(Dataset entries)
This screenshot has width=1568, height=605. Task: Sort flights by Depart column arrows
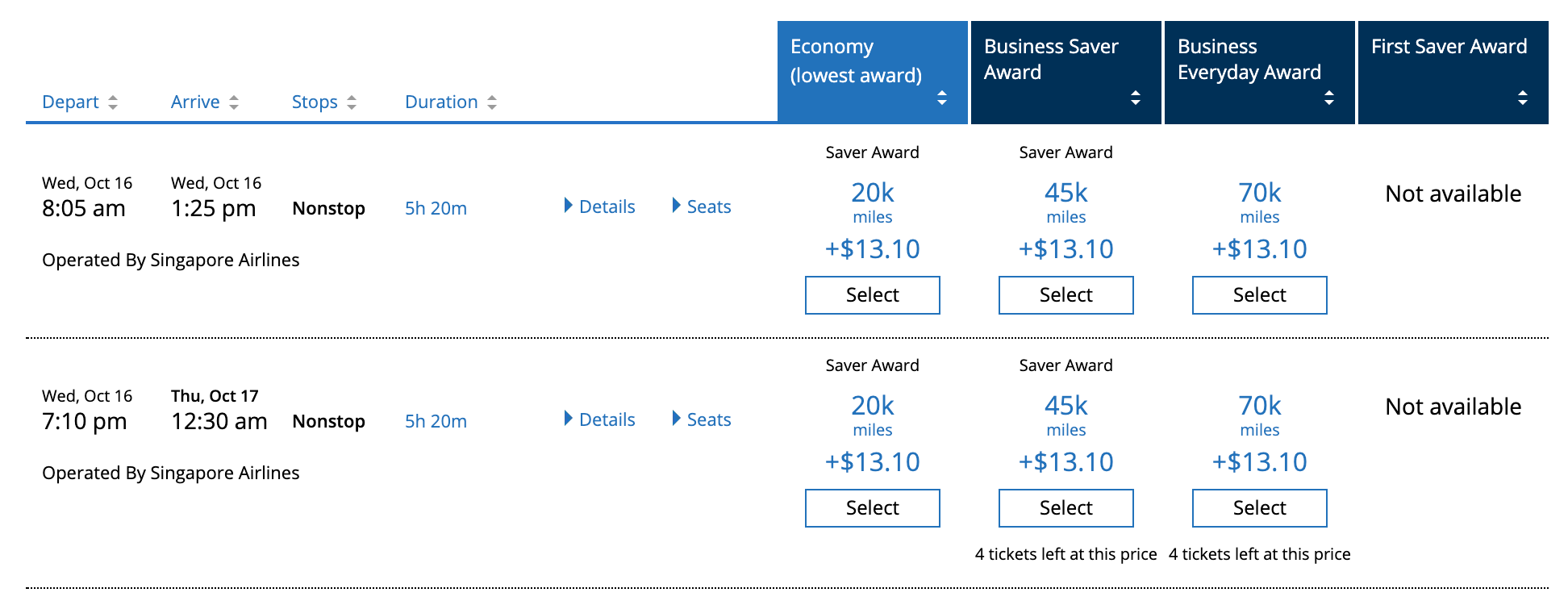[x=113, y=102]
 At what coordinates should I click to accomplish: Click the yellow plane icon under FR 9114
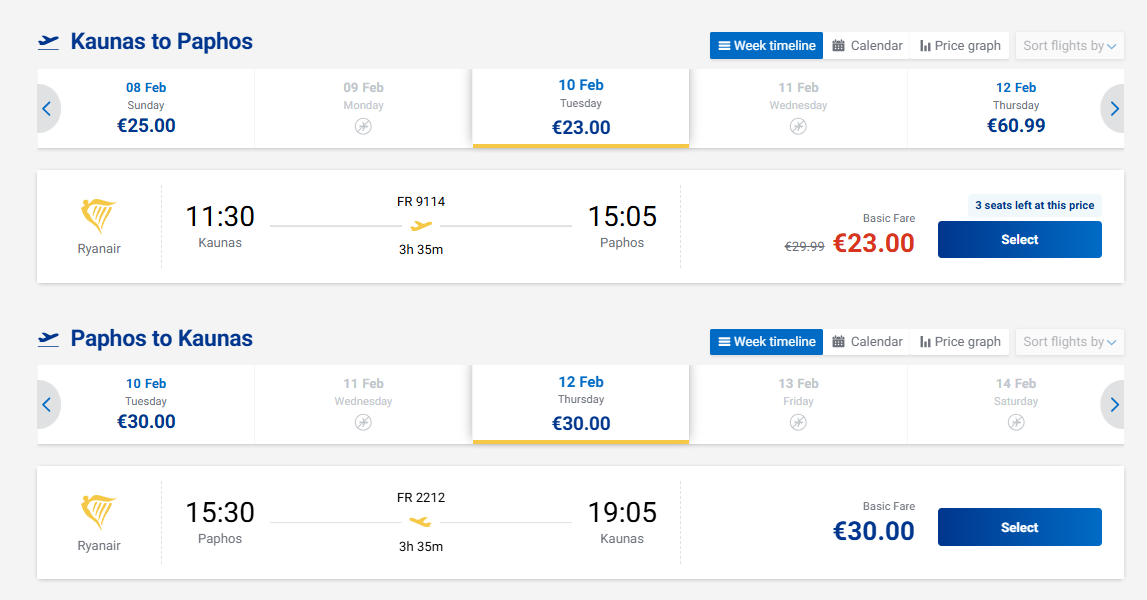pyautogui.click(x=421, y=226)
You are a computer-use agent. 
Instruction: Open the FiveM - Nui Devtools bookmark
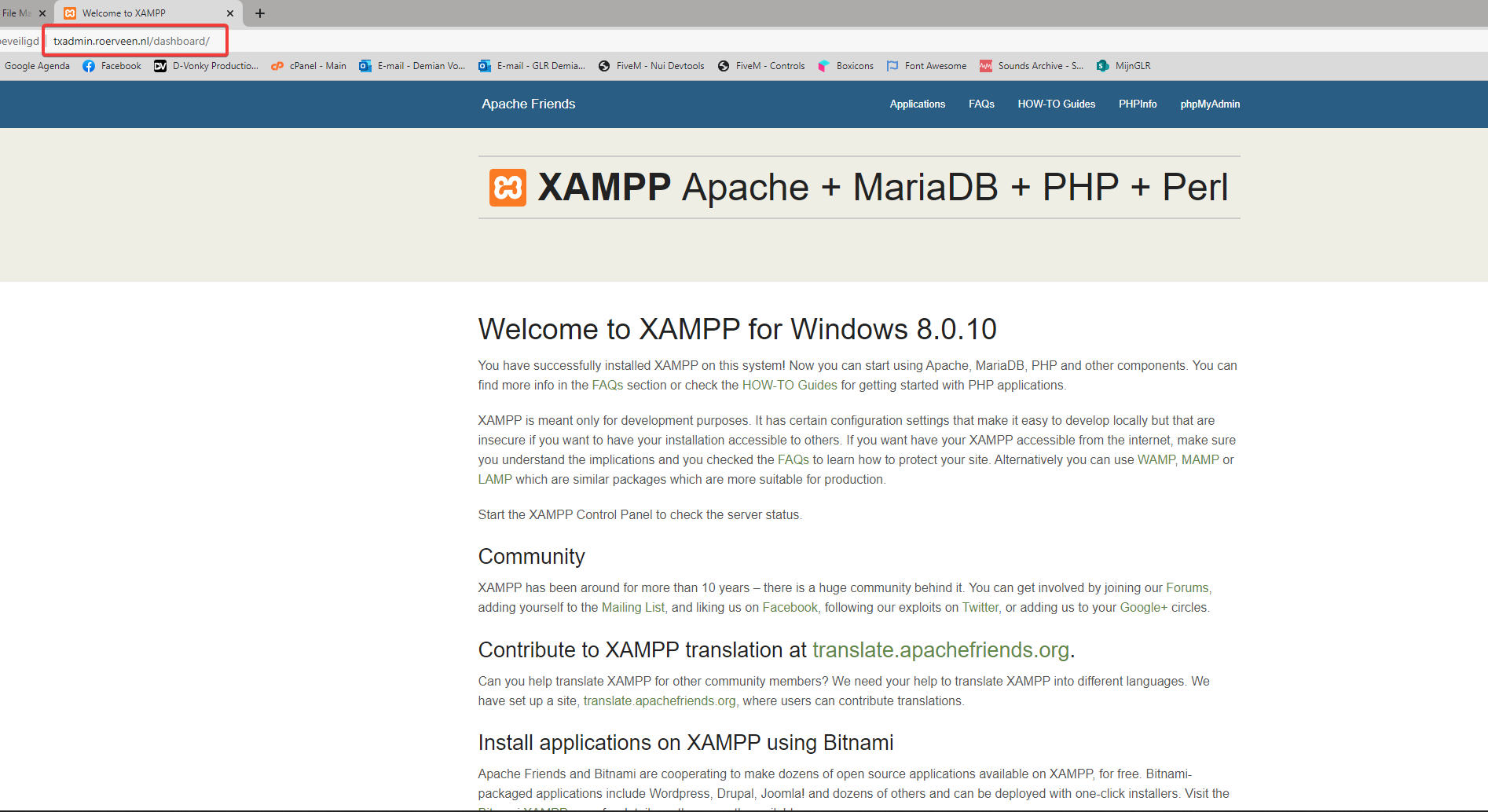(651, 66)
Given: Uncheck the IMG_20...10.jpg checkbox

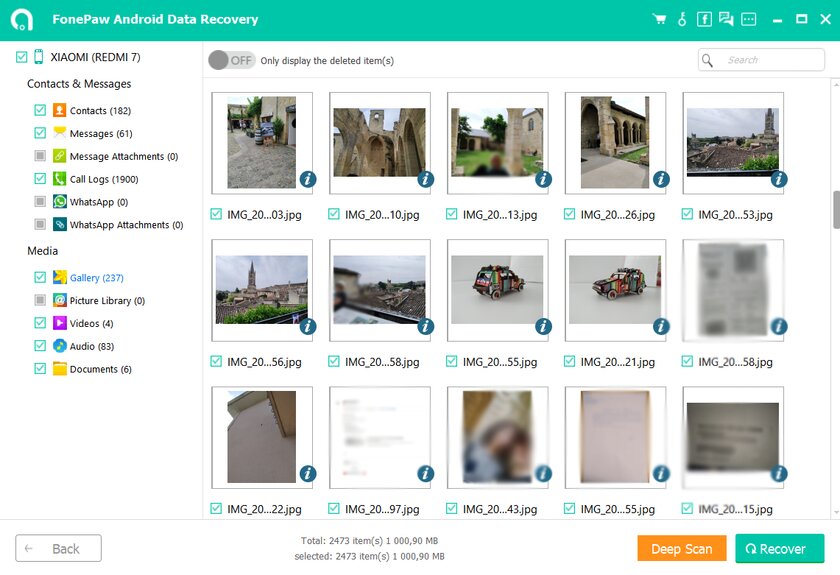Looking at the screenshot, I should click(x=334, y=214).
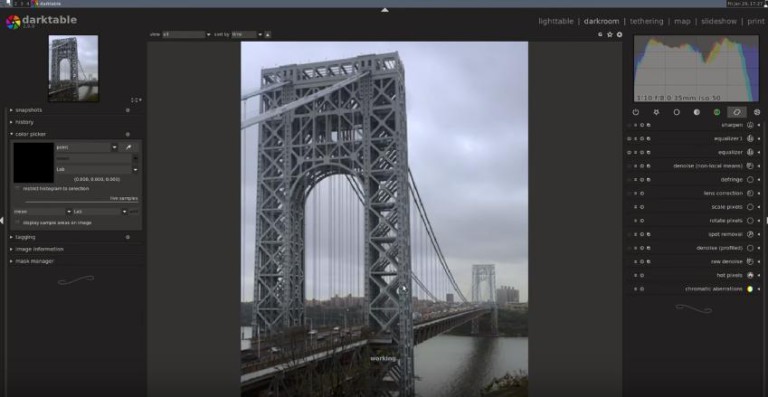The image size is (768, 397).
Task: Open the green color modules group
Action: pyautogui.click(x=717, y=112)
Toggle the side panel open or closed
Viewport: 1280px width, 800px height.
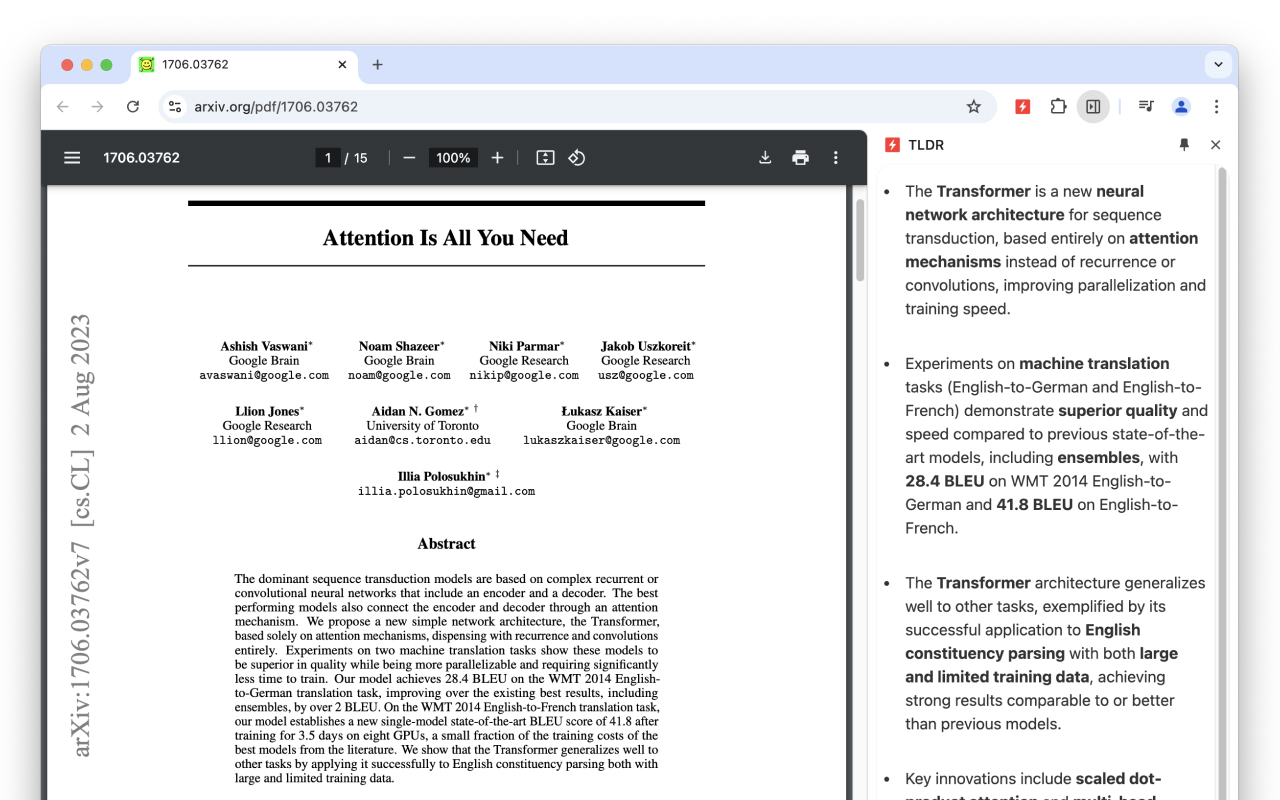pos(1093,106)
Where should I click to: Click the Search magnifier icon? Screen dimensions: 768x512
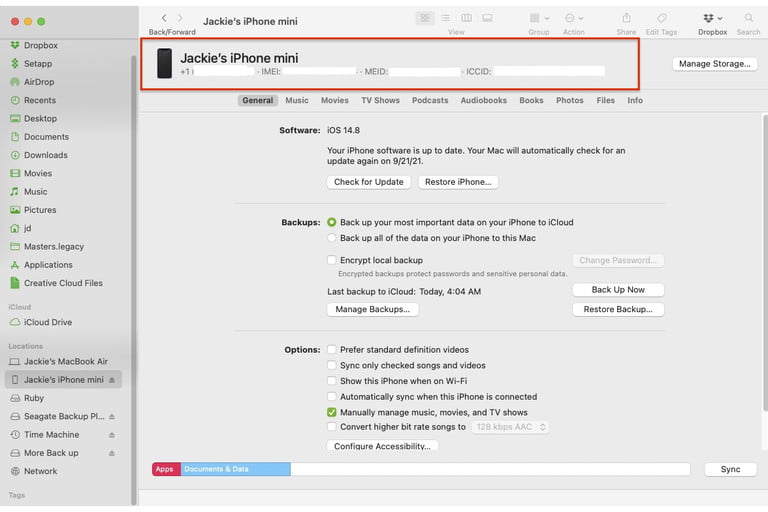click(x=748, y=18)
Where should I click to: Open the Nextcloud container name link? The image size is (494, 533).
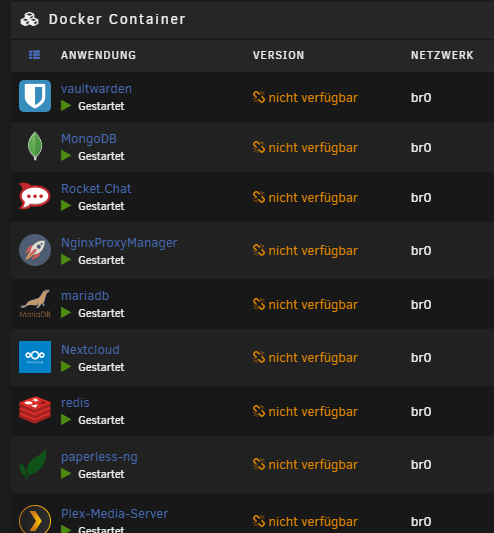[x=90, y=350]
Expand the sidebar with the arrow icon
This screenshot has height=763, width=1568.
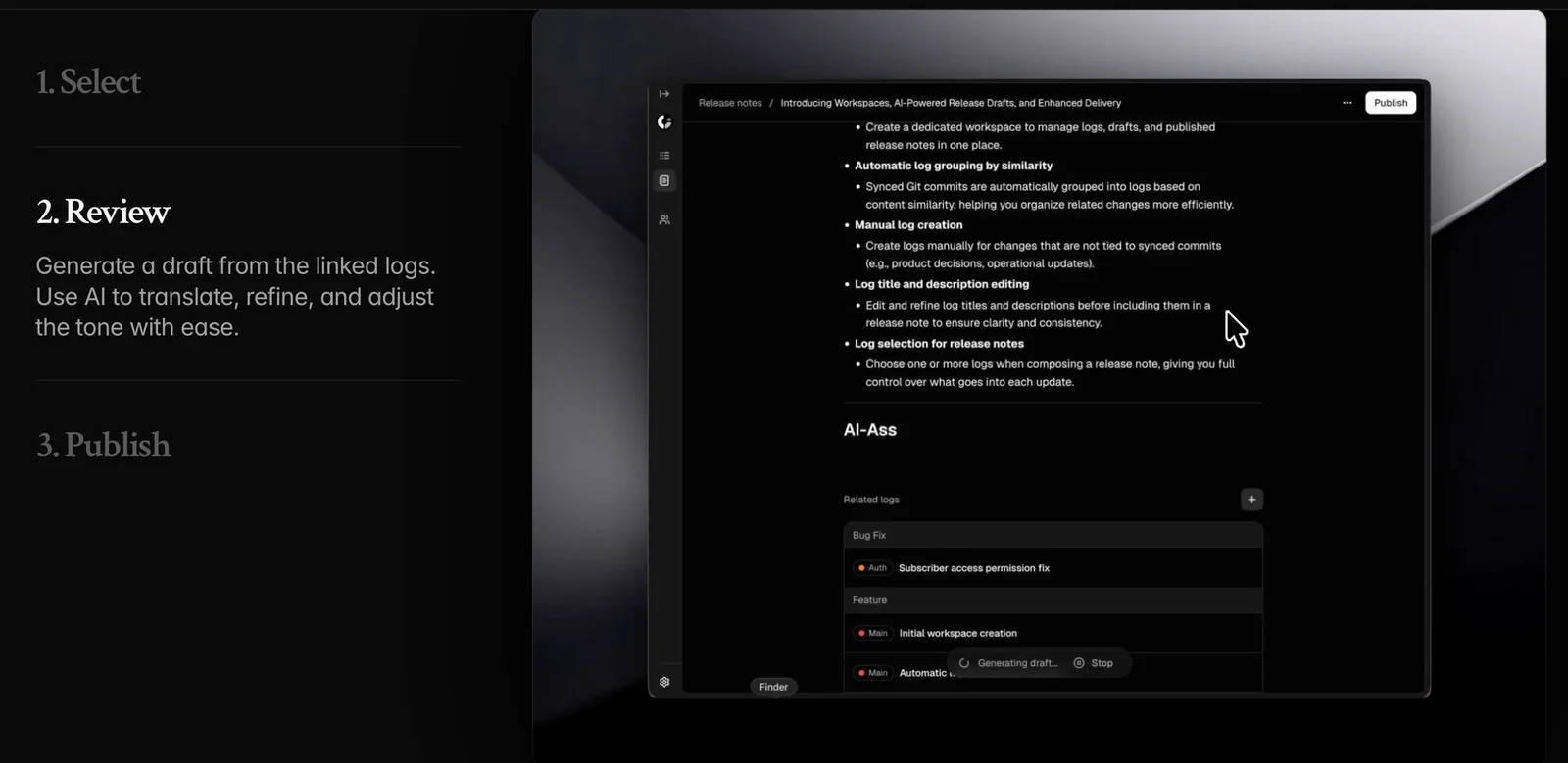click(664, 94)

● Exercise aim
Except for the pictures, write the data out exactly.

● Output for this exercise
This screenshot has width=1568, height=605. Task: Sort flights by Depart column arrows
[x=113, y=102]
 At what coordinates should I click to accomplish: Click the yellow plane icon under FR 9114
pyautogui.click(x=421, y=226)
You are a computer-use agent. 
Instruction: Open the FiveM - Nui Devtools bookmark
(651, 66)
Given: Uncheck the IMG_20...10.jpg checkbox

Looking at the screenshot, I should click(x=334, y=214).
The image size is (768, 397).
Task: Open the green color modules group
Action: pyautogui.click(x=717, y=112)
Toggle the side panel open or closed
Viewport: 1280px width, 800px height.
pos(1093,106)
Where should I click to: Click the Search magnifier icon? Screen dimensions: 768x512
click(x=748, y=18)
Where should I click to: Open the Nextcloud container name link? The image size is (494, 533).
[x=90, y=350]
Expand the sidebar with the arrow icon
This screenshot has height=763, width=1568.
click(664, 94)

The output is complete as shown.